-------- Source data --------

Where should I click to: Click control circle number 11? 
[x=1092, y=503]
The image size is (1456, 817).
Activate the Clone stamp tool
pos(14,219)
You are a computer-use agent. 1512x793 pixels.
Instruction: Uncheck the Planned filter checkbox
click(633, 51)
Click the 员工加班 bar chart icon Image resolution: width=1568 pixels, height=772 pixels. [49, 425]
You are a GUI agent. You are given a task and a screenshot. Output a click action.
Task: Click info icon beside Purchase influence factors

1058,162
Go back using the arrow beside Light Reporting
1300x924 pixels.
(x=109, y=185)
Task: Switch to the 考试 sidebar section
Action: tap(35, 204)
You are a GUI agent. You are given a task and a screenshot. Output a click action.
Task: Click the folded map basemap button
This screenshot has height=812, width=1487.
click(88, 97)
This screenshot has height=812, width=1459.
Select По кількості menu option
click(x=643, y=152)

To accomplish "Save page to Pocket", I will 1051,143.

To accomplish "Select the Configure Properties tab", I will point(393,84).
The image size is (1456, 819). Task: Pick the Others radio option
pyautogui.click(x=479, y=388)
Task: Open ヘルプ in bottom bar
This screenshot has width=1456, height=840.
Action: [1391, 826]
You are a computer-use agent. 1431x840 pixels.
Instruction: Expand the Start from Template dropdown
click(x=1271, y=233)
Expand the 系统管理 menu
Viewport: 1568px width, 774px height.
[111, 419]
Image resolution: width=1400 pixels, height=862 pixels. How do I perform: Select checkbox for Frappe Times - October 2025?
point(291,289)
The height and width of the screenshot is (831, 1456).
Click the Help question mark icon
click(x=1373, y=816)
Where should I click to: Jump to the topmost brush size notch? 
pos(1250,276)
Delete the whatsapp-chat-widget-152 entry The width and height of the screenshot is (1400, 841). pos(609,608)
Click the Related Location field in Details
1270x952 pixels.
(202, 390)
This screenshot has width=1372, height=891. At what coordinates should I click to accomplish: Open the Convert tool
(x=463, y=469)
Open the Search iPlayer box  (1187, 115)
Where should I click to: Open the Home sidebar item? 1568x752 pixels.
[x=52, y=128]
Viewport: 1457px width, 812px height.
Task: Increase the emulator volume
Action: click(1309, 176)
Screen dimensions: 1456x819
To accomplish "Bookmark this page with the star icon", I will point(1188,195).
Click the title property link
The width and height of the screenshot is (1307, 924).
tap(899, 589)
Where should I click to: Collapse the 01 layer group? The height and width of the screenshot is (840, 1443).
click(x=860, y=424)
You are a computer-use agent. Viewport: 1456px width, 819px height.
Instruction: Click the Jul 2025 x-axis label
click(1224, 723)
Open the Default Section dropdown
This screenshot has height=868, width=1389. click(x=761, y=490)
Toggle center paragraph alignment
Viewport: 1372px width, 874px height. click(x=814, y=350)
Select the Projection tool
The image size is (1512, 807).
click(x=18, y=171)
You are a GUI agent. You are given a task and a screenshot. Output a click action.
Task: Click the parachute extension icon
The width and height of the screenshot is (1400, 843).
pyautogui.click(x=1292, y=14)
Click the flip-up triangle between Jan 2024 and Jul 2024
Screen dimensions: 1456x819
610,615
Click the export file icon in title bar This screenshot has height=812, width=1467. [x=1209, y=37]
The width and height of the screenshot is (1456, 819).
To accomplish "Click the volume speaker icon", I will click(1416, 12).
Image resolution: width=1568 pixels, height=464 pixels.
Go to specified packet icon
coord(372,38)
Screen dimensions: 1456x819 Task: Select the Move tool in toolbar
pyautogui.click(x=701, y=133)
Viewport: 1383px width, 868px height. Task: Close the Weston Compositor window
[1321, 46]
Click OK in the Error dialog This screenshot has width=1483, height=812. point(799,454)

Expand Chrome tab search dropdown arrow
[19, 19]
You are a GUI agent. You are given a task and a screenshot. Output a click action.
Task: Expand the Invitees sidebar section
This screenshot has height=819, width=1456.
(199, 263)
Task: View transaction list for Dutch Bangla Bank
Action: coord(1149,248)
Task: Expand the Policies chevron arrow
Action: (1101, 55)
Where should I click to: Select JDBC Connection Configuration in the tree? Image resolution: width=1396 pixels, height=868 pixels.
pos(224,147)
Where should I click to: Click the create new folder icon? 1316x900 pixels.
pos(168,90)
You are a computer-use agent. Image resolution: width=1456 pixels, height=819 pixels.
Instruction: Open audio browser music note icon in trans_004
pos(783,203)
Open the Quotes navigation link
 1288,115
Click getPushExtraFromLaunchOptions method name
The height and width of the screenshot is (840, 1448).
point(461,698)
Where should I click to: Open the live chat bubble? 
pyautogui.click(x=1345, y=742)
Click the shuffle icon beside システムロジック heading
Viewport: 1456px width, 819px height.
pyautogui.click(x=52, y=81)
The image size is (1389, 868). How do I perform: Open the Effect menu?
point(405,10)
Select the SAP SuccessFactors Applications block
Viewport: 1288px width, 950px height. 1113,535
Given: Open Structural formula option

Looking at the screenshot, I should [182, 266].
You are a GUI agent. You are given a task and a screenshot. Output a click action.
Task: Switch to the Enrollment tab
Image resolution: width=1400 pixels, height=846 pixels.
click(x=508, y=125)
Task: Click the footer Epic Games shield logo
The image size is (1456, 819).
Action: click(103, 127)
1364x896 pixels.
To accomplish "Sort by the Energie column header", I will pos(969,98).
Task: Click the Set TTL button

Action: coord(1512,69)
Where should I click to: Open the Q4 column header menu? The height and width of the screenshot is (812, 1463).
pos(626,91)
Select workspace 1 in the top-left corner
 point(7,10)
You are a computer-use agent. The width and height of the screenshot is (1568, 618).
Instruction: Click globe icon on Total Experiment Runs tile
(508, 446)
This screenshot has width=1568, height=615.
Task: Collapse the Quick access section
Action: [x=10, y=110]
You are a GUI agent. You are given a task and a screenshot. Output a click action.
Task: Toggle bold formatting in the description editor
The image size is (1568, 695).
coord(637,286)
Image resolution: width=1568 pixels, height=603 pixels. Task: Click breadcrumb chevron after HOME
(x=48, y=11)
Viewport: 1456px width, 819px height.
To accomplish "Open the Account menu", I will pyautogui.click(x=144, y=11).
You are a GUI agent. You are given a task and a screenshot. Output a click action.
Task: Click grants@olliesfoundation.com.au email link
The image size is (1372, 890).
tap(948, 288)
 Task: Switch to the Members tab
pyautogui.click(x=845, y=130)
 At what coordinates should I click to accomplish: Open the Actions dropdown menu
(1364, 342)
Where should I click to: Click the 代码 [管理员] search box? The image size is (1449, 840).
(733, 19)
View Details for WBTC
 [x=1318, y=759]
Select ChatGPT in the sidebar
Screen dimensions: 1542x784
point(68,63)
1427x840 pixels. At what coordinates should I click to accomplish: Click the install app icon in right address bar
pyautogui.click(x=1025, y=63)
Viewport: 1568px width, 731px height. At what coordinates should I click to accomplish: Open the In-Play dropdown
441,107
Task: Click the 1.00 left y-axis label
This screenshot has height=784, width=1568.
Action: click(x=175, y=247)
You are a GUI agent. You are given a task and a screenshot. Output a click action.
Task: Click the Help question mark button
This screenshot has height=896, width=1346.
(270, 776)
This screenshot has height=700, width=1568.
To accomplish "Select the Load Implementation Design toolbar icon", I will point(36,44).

--------

Problem to work on:
Which of the lines in the data hold the string "computer"? Report each of them by copying it.

Written reply:
You are a computer-use agent. 1512x793 pixels.
You are a computer-use agent. 1431x840 pixels.
You are a computer-use agent. Viewport: 1456px width, 819px height.
You are a computer-use agent. Image resolution: width=1456 pixels, height=819 pixels.
You are a computer-use agent. The width and height of the screenshot is (1568, 618).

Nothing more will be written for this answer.